Working through the UML facilities, we finally get to UML class diagrams. We recognize that they closely mimic the diagramming techniques of ERD modeling. It is, however, tempting for many designers to consider their class and object modeling from a limited perspective of the particular use case on which they are focused. Nothing in UML prevents or restricts data definition from being performed from a more global perspective, and in fact, it has to be. Design of database objects requires all of the rigor and emphasis that is given to any particular user interface problem — in fact, more. The effects of an inappropriate database design will have ramifications throughout the entire system, and correction of any data design deficiencies are likely to force major changes within many program modules as well.

The danger of UML modeling is not a weakness of the UML techniques themselves. It is an unfortunate tendency within development teams to focus their attention on the process design techniques and ignore class diagrams.

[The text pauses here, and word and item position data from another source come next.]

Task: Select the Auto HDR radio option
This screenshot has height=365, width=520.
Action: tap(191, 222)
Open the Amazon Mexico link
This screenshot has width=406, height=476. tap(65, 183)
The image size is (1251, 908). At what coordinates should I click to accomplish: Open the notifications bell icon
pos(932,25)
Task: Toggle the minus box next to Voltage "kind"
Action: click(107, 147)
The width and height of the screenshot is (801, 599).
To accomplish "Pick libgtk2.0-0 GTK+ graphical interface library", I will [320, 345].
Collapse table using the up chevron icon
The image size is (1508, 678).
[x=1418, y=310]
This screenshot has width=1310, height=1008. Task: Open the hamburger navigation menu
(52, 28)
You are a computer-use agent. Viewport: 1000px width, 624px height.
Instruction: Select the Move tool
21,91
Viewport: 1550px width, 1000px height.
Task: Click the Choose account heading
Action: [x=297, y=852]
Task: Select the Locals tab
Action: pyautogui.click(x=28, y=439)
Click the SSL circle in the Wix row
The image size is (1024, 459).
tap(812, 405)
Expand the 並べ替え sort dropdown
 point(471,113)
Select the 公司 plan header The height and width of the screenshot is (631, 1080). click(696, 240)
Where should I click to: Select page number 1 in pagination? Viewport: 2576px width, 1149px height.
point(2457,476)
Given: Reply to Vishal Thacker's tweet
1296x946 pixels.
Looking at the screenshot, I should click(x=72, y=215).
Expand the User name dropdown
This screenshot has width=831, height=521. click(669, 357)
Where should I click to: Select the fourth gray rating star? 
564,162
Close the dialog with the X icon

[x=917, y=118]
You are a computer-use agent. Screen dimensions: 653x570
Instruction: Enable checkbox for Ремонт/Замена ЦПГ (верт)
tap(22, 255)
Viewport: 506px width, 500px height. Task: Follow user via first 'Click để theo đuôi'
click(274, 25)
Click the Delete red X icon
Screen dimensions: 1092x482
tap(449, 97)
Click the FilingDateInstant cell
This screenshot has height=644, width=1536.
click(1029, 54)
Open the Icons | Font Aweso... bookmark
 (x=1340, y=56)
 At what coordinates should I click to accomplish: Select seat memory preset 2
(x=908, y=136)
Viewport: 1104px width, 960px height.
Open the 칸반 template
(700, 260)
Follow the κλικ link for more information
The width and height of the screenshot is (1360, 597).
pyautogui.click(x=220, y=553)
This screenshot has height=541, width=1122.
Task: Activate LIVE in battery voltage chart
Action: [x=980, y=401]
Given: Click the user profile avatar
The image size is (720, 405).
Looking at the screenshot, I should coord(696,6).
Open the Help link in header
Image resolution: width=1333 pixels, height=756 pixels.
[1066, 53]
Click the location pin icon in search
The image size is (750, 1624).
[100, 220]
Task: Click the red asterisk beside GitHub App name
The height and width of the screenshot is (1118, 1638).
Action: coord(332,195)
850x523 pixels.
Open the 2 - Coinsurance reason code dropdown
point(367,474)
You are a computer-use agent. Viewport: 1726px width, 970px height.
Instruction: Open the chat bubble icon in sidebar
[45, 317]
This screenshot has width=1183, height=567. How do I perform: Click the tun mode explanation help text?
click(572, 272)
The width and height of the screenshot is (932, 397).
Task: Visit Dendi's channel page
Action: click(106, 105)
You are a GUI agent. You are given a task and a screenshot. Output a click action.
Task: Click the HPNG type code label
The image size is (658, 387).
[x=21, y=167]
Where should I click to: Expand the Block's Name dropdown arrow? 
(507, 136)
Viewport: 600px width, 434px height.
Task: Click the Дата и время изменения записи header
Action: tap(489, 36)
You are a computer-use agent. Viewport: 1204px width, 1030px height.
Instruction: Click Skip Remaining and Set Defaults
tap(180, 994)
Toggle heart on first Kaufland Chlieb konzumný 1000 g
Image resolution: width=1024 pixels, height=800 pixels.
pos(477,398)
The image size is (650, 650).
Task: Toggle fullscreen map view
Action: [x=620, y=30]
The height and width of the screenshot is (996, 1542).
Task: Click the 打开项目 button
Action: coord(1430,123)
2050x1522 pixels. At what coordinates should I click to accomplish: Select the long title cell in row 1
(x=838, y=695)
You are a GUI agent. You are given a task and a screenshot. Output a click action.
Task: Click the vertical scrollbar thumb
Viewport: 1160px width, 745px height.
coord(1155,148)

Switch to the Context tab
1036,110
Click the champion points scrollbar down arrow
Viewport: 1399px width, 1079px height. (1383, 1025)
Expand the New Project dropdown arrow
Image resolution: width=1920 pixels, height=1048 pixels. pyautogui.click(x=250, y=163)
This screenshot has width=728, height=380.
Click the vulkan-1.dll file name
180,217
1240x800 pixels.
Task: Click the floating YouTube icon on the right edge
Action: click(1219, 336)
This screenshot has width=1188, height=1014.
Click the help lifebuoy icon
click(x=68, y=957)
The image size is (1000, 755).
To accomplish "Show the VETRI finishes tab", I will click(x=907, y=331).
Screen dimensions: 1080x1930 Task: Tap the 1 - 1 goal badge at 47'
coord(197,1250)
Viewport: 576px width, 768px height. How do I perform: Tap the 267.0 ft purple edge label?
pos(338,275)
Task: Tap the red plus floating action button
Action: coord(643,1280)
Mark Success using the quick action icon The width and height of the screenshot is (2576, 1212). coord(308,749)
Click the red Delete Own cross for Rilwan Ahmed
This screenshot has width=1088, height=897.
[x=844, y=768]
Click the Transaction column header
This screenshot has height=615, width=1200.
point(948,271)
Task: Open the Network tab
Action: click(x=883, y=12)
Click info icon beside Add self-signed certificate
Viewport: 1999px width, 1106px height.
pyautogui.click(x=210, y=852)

What we hope to encourage is an increased emphasis on the part of UML practitioners for the data aspects of the process/data dichotomy. Data used by only a single process or limited sequence of tasks may not have global effects, but the very nature of centralizing data storage within a relational database provides both benefits and potential risks — failure to properly model the shared data objects is one of the greater risks. By gaining additional understanding of the data modeling process (no pun intended), application designers can produce more resilient systems that better satisfy the needs of all their user communities.